Copy each line of the entries that includes the word "computer".
── Data for review
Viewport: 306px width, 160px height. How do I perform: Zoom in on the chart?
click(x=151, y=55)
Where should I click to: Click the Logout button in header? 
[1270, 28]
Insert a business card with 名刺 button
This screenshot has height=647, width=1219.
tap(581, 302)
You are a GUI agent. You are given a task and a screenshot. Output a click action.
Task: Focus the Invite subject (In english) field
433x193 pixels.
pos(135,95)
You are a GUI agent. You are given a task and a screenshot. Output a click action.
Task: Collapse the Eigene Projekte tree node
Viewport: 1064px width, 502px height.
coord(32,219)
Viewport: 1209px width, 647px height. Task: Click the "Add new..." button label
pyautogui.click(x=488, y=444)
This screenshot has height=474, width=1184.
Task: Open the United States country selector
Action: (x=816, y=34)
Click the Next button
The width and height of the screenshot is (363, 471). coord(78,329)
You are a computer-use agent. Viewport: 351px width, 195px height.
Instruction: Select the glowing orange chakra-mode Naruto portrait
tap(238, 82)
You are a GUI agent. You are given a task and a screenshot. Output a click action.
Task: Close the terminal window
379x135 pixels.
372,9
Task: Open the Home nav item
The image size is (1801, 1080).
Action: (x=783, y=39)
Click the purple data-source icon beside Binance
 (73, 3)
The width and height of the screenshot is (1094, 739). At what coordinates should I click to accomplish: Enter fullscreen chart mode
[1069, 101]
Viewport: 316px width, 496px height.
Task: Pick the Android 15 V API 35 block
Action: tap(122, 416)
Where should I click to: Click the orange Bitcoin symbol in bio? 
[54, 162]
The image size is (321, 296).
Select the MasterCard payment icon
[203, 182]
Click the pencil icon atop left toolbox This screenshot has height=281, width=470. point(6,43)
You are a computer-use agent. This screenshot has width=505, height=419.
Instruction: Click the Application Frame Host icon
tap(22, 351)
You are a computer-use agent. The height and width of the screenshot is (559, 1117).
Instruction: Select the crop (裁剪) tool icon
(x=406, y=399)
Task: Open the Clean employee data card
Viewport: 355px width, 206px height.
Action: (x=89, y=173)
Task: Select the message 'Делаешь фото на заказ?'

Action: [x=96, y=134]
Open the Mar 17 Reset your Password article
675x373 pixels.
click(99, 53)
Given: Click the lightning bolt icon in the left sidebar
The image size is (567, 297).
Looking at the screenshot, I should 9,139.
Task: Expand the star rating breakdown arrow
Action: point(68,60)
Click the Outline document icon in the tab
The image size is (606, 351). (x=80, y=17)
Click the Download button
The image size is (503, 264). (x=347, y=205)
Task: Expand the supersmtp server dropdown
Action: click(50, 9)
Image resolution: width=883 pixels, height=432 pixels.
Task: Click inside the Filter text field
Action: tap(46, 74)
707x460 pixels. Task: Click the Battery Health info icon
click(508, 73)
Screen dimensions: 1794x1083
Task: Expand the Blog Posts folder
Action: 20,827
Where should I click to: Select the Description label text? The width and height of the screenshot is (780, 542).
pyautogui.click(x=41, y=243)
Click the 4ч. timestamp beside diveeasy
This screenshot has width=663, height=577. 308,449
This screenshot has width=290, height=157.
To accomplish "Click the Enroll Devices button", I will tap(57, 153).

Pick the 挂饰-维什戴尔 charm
────
» **Answer box**:
You are a computer-use agent. Viewport: 351px width, 195px height.
You are a computer-use agent. This screenshot has width=505, height=419.
You are a computer-use agent. The height and width of the screenshot is (559, 1117).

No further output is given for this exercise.